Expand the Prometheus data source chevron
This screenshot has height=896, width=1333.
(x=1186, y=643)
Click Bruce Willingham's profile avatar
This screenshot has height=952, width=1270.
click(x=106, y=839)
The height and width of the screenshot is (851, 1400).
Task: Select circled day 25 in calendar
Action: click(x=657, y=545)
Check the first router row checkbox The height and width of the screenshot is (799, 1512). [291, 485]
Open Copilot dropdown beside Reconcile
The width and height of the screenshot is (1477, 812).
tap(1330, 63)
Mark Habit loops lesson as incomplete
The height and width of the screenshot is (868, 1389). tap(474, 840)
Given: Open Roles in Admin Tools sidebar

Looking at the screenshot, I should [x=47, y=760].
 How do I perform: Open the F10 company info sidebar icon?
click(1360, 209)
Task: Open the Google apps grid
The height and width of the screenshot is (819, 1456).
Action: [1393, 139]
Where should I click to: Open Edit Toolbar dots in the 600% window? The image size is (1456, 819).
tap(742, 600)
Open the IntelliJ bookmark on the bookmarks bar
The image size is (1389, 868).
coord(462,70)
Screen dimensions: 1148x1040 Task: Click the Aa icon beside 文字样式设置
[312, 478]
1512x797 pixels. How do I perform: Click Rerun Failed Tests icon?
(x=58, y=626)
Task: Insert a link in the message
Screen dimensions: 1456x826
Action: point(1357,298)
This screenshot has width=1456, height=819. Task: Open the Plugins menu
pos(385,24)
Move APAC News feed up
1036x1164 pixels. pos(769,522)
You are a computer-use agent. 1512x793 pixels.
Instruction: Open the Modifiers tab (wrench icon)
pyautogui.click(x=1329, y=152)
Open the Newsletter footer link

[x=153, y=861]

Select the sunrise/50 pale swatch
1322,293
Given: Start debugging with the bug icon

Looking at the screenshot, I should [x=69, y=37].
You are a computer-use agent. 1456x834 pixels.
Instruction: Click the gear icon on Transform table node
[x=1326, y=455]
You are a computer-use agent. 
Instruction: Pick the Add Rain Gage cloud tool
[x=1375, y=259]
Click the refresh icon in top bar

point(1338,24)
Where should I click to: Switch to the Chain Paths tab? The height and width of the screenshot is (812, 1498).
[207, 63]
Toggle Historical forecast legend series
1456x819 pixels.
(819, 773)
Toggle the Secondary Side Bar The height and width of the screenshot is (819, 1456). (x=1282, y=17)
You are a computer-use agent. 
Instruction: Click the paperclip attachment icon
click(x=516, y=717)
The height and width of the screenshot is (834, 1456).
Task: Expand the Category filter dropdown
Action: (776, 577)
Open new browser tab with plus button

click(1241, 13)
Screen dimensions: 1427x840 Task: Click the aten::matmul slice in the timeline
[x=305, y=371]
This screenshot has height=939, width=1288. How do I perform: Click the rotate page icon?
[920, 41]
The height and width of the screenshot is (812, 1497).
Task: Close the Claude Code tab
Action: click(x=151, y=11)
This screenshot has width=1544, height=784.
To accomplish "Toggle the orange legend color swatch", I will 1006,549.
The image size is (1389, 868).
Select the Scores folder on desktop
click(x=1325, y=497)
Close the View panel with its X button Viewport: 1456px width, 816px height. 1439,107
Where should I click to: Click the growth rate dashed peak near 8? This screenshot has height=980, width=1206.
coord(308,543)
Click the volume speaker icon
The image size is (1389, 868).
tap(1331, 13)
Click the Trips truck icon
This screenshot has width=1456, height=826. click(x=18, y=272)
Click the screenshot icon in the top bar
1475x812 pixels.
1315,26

++++++++

● **EXERCISE REQUIREMENTS**: Whatever the material above holds, copy it over exactly, line by line.

● **RESULT OF THIS TASK**:
Expand the Prometheus data source chevron
This screenshot has height=896, width=1333.
(x=1186, y=643)
Click Bruce Willingham's profile avatar
This screenshot has height=952, width=1270.
click(x=106, y=839)
The height and width of the screenshot is (851, 1400).
Task: Select circled day 25 in calendar
Action: click(x=657, y=545)
Check the first router row checkbox The height and width of the screenshot is (799, 1512). [291, 485]
Open Copilot dropdown beside Reconcile
The width and height of the screenshot is (1477, 812).
tap(1330, 63)
Mark Habit loops lesson as incomplete
The height and width of the screenshot is (868, 1389). tap(474, 840)
Given: Open Roles in Admin Tools sidebar

Looking at the screenshot, I should [x=47, y=760].
 How do I perform: Open the F10 company info sidebar icon?
click(1360, 209)
Task: Open the Google apps grid
The height and width of the screenshot is (819, 1456).
Action: [1393, 139]
Where should I click to: Open Edit Toolbar dots in the 600% window? The image size is (1456, 819).
tap(742, 600)
Open the IntelliJ bookmark on the bookmarks bar
The image size is (1389, 868).
coord(462,70)
Screen dimensions: 1148x1040 Task: Click the Aa icon beside 文字样式设置
[312, 478]
1512x797 pixels. How do I perform: Click Rerun Failed Tests icon?
(x=58, y=626)
Task: Insert a link in the message
Screen dimensions: 1456x826
Action: point(1357,298)
This screenshot has width=1456, height=819. Task: Open the Plugins menu
pos(385,24)
Move APAC News feed up
1036x1164 pixels. pos(769,522)
You are a computer-use agent. 1512x793 pixels.
Instruction: Open the Modifiers tab (wrench icon)
pyautogui.click(x=1329, y=152)
Open the Newsletter footer link

[x=153, y=861]

Select the sunrise/50 pale swatch
1322,293
Given: Start debugging with the bug icon

Looking at the screenshot, I should [x=69, y=37].
You are a computer-use agent. 1456x834 pixels.
Instruction: Click the gear icon on Transform table node
[x=1326, y=455]
You are a computer-use agent. 
Instruction: Pick the Add Rain Gage cloud tool
[x=1375, y=259]
Click the refresh icon in top bar

point(1338,24)
Where should I click to: Switch to the Chain Paths tab? The height and width of the screenshot is (812, 1498).
[207, 63]
Toggle Historical forecast legend series
1456x819 pixels.
(819, 773)
Toggle the Secondary Side Bar The height and width of the screenshot is (819, 1456). (x=1282, y=17)
You are a computer-use agent. 
Instruction: Click the paperclip attachment icon
click(x=516, y=717)
The height and width of the screenshot is (834, 1456).
Task: Expand the Category filter dropdown
Action: (776, 577)
Open new browser tab with plus button

click(1241, 13)
Screen dimensions: 1427x840 Task: Click the aten::matmul slice in the timeline
[x=305, y=371]
This screenshot has height=939, width=1288. How do I perform: Click the rotate page icon?
[920, 41]
The height and width of the screenshot is (812, 1497).
Task: Close the Claude Code tab
Action: click(x=151, y=11)
This screenshot has width=1544, height=784.
To accomplish "Toggle the orange legend color swatch", I will 1006,549.
The image size is (1389, 868).
Select the Scores folder on desktop
click(x=1325, y=497)
Close the View panel with its X button Viewport: 1456px width, 816px height. 1439,107
Where should I click to: Click the growth rate dashed peak near 8? This screenshot has height=980, width=1206.
coord(308,543)
Click the volume speaker icon
The image size is (1389, 868).
tap(1331, 13)
Click the Trips truck icon
This screenshot has width=1456, height=826. click(x=18, y=272)
Click the screenshot icon in the top bar
1475x812 pixels.
1315,26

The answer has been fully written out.